I took this photo right after sunrise, just outside of Pickford, in the EUP. The family group was completely unaware of my presence. I safely pulled my car into position on a back road with the sun directly behind me as I edged past a line of shrubs. They heard the shutter of my camera, but could not see me.

 

Bufflehead

Male Bufflehead skiing stop courtship behavior

Bufflehead ducks perform hilarious courtship behavior during April in the EUP waters: head bobs, blowing bubbles, sneaking up and poking another duck in the rear when coming from under water, etc. Here groups of males and females circled the waters adjacent to a causeway where I parked my car. I photographed out of the window when the show came to me – a female decided to leave the water and sit on the shore right in front of me. Repeatedly males would make short flights and come to a skiing stop to impress her.

 

Saw-Whet Owl

Saw-whet Owl

Saw-whet owls breed in the EUP. They stop along the northern shore of Lake Huron in the fall during their southward migration, but they are mostly undetected by birders. Finding them is much easier in early October, the time when Ruby-crowned kinglets congregate along the northern shore. Numerous kinglets will fly back and forth continuously, landing on branches to their left and to their right, at a distance of anywhere from approximately 4 to 8 feet from the daytime roost of a Saw-whet owl. At the moment of landing on each branch each kinglet will make a distinctive clicking noise. The resulting chaotic noise of many of them can be heard from quite a distance. I walk to that noise, if possible. The behavior of the kinglets will pinpoint the location of the owl, which is usually well concealed.

 

Natural bird feeder

Natural Bird Feeder

In early winter on a year when cone crops in Michigan were excellent White-winged Crossbills and Common Redpolls were abundant in the EUP. While walking down a snowy back road I saw a small flock of birds rise up and fly away from a little frozen creek at roadside.
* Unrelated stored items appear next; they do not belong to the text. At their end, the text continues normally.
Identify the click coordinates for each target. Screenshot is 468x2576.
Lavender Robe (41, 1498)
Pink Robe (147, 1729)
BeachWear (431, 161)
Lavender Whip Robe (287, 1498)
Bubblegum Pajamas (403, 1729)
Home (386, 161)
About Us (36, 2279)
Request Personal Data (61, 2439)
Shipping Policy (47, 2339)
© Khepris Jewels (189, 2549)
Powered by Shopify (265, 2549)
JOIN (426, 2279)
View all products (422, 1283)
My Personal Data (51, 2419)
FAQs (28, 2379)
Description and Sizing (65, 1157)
They went back after I passed, so I investigated. I found that a flock of White-winged crossbills and Common Redpolls were using their bills to scrape the ice and remove small seeds embedded in the top of the ice at that spot of the creek. It seemed that wind had previously blown small seeds from the surrounding forest into the creek and currents concentrated the floating seeds at that spot, and then the creek froze. Notice the Common Redpoll with its head under the tail of the male White-winged Crossbill.

 

Cape May warbler in maple blossoms

Male Cape Male Warbler in flowering maple

On a cold early May morning (about 35 degrees F) this warbler, which normally feeds exclusively on insects by the time it arrives on its breeding grounds in the northern spruce forests, reverted back to its habit of feeding on nectar, which it does during its winter in the tropics. There were no insects to be found that morning, after a frost the previous night.

 

Common merganser family

Female Common Merganser with chicks

This photo was taken along the shoreline of Caribou Lake, in Chippewa County of the EUP. I saw the family skirting the shoreline so I got into position a few hundred yards ahead of them, hiding behind a cedar. The ducklings usually follow behind the mother in the water, but they detected me and gathered as close to mom as possible while mom boldly guided them past me.

 

Bohemian Waxwing in crabapple

Bohemian Waxwing in Crabapple Tree

Some years Bohemian Waxwings arrive in the EUP in late fall or early winter. They often arrive in large flocks and feed on a variety of berries. A group of over 100 birds found this crabapple tree soon after this photo was taken, and within 2 days all of the berries were eaten.